As a local of 17 years, and as a practicing researcher of cities, culture, and places for many more, I have read the few-but-angry negative op-eds over the redevelopment of Northampton’s downtown corridor with dismay. The proposed plan is hardly radical. It is a suite of tried and tested best practices, set for sensible implementation by skilled professionals.
It’s disheartening to read such hand-wringing and trumped-up coverage, which threatens the chance of an even more successful downtown core.
For folks who care about how places work, reviewing Jane Jacobs’ “The Death and Life of Great American Cities” is always enlightening. She devotes the first three chapters to sidewalks alone, analyzing how they 1) improve safety; 2) increase contact; and 3) socialize the public.
“Lowly, unpurposeful, and random as they appear,” Jacobs argues, “sidewalk contacts are the small change from which a city’s wealth of public life must grow.” My not-so-simple morning walk highlights these best practices of city places, and touches on how the proposed complete street plan will make everything we love about Northampton even better.
■Improving safety: By reducing the width of the street and improving sightlines, the plan makes crosswalks like the one at Crafts Avenue safer and downtown more accessible for pedestrians, bikes, and cars.

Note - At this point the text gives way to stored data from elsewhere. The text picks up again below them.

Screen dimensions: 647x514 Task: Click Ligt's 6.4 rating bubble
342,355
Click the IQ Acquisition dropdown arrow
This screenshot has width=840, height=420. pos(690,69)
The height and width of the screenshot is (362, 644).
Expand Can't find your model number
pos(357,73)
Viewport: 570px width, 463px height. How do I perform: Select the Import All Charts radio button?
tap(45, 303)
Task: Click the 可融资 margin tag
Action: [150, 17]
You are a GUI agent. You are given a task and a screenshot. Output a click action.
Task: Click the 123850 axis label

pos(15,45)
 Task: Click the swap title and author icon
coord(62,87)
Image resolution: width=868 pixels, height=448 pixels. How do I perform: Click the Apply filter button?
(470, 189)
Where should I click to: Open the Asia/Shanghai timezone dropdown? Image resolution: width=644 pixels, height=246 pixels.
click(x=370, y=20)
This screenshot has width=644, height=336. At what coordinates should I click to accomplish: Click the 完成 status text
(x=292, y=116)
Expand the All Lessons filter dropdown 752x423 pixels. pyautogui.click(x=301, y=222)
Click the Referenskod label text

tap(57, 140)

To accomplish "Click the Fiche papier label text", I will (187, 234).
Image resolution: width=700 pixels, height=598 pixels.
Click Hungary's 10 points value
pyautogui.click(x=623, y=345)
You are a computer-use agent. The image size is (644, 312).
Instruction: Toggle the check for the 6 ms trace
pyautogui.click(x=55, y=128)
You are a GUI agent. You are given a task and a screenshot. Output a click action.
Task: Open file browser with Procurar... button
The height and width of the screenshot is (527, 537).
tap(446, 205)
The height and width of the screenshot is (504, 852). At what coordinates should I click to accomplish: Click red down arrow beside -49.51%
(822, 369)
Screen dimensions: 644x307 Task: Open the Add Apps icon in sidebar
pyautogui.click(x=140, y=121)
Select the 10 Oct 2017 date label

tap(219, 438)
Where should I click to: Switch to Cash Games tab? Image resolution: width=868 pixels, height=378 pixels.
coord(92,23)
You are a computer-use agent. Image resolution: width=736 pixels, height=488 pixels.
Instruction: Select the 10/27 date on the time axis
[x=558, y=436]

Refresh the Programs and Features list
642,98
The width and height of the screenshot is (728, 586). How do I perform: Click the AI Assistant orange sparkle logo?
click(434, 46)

■Increasing contact: By transforming dead space for parked cars into lively places for public engagement and commerce, the plan will generate more outdoor seating for businesses like Tart, and add space for nonprofits to put up tables, buskers to sing, room for pedestrians, and benches for folks to watch it all.
■Greater socialization: By creating lively spaces, the plan builds a more welcoming city, for public events like Taste of Northampton, but also for small-stakes interactions. Sitting at a table or bench, my family always seizes the opportunity to chat with someone we know, and we always see people who are new to us.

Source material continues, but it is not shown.